PASSAGE -
----
The stationary portion 31 includes a stator fixing portion 311, a stator 312, and a bearing housing 313.

The stator fixing portion 311 is fitted in a fixing hole 211 defined in the lower plate portion 21. As a result, the stator fixing portion 311 is fixed to the lower plate portion 21. The stator fixing portion 311 is arranged to extend upward from the fixing hole 211 to assume a cylindrical shape with the central axis 9 as a center thereof. The stator 312 is fixed to an outer circumferential portion of an upper portion of the stator fixing portion 311.

The stator 312 is an armature arranged to generate magnetic flux in accordance with electric drive currents supplied from an external source. The stator 312 is arranged to annularly surround the central axis 9, which extends in a vertical direction. The stator 312 includes, for example, an annular stator core defined by laminated steel sheets, and conducting wires wound around the stator core.

The bearing housing 313 is a member being cylindrical and having a closed bottom. Specifically, the bearing housing 313 includes a disk-shaped bottom portion, and a cylindrical portion arranged to extend upward from the bottom portion. The bearing housing 313 is fixed to an inner circumferential surface of the stator fixing portion 311.

The rotating portion 32 includes a shaft 321, a hub 322, a bearing member 323, and a magnet 324.

The shaft 321 is a member arranged to extend along the central axis 9. The shaft 321 according to the present preferred embodiment includes a columnar portion arranged inside of a first cylindrical portion 512, which will be described below, and arranged to extend with the central axis 3 as a center thereof, and a disk-shaped portion arranged to extend radially from a lower end portion of the columnar portion.

The hub 322 is fixed to the shaft 321. The hub 322 is made up of a hub body member 51 and a flange member 52.

The hub body member 51 includes a first top plate portion 511, the first cylindrical portion 512, a second cylindrical portion 513, and a magnet holding portion 514.

The first top plate portion 511 is a disk-shaped portion arranged to extend radially with the central axis 9 as a center thereof. The first top plate portion 511 is arranged above the stator 312. The first top plate portion 511 has a recessed portion 515 recessed from an upper surface thereof at an outer edge portion thereof.

The first cylindrical portion 512 is arranged to extend downward from the first top plate portion 511 to assume a cylindrical shape with the central axis 9 as a center thereof. The columnar portion of the shaft 321 is housed in the first cylindrical portion 512. In addition, the shaft 321 is fixed to the first cylindrical portion 512.

The second cylindrical portion 513 is arranged to extend downward from the first top plate portion 511 to assume a cylindrical shape with the central axis 9 as a center thereof. The second cylindrical portion 513 is arranged to have an inside diameter greater than an outside diameter of the first cylindrical portion 512. In other words, the second cylindrical portion 513 is arranged radially outside of the first cylindrical portion 512.

The magnet holding portion 514 is arranged to extend downward from a radially outer end of the first top plate portion 511 to assume a cylindrical shape with the central axis 9 as a center thereof. The magnet holding portion 514 is arranged radially outside of the stator 312. The magnet 324 is fixed to an inner circumferential surface of the magnet holding portion 514.

The flange member 52 includes an outer wall portion 521, a second top plate portion 522, and a flat plate holding portion 523.
----
PROVIDED MATERIAL -
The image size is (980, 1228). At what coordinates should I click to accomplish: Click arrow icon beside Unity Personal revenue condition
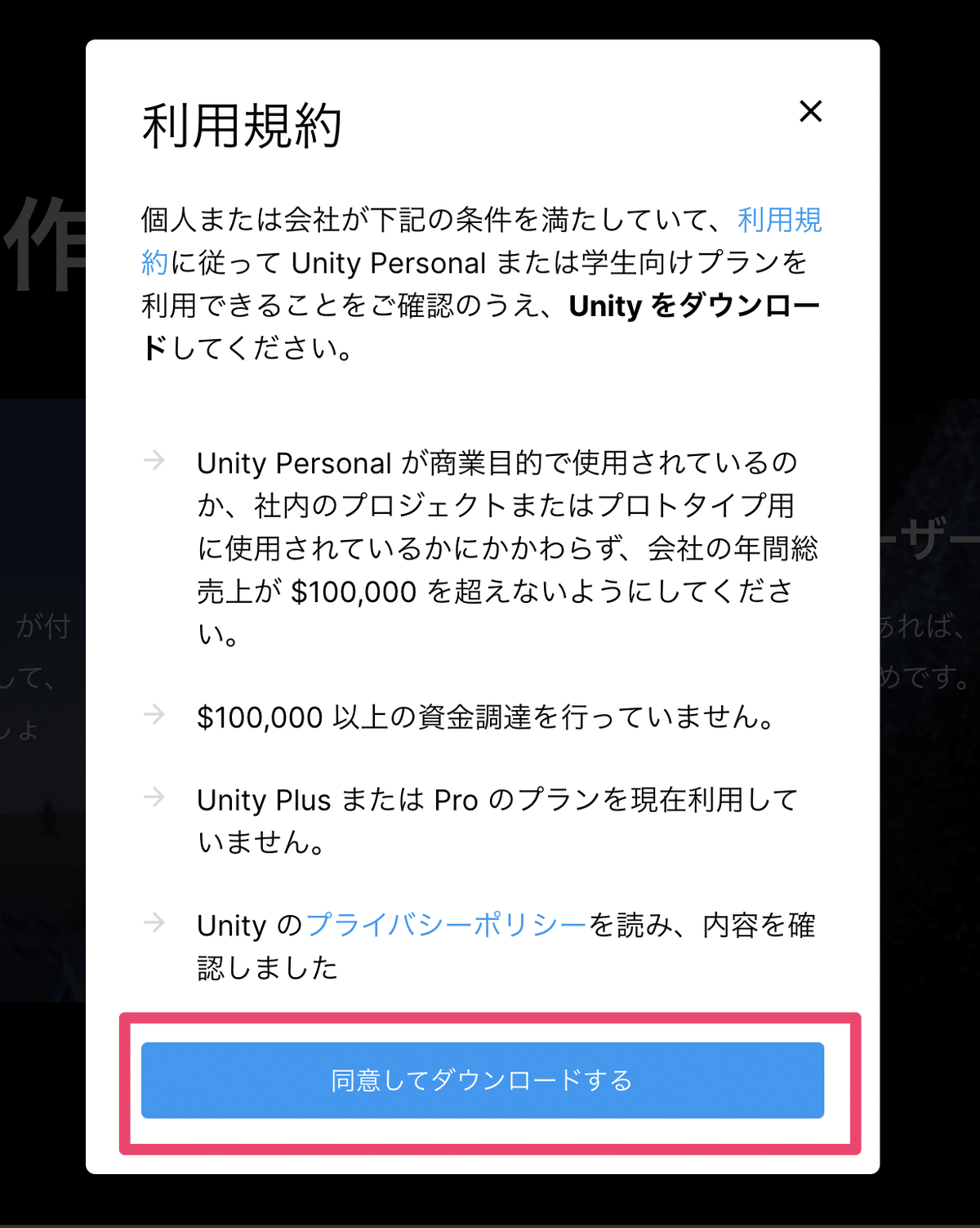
----
WHAT YOU HAVE TO DO - Can you continue the motor description above, starting after its final sentence about the flange member 52?

RESULT OF THE TASK -
The outer wall portion 521 is a cylindrical portion arranged to extend in the vertical direction with the central axis 9 as a center thereof. The outer wall portion 521 is arranged to extend along an outer circumferential surface of the magnet holding portion 514 of the hub body member 51.

The second top plate portion 522 is arranged to extend radially inward from an upper end portion of the outer wall portion 521 to assume the shape of a circular ring. The second top plate portion 522 is arranged in the recessed portion 515, which is defined in the upper surface of the first top plate portion 511 of the hub body member 51. In addition, the upper surface of the first top plate portion 511 and an upper surface of the second top plate portion 522 are arranged at the same axial position.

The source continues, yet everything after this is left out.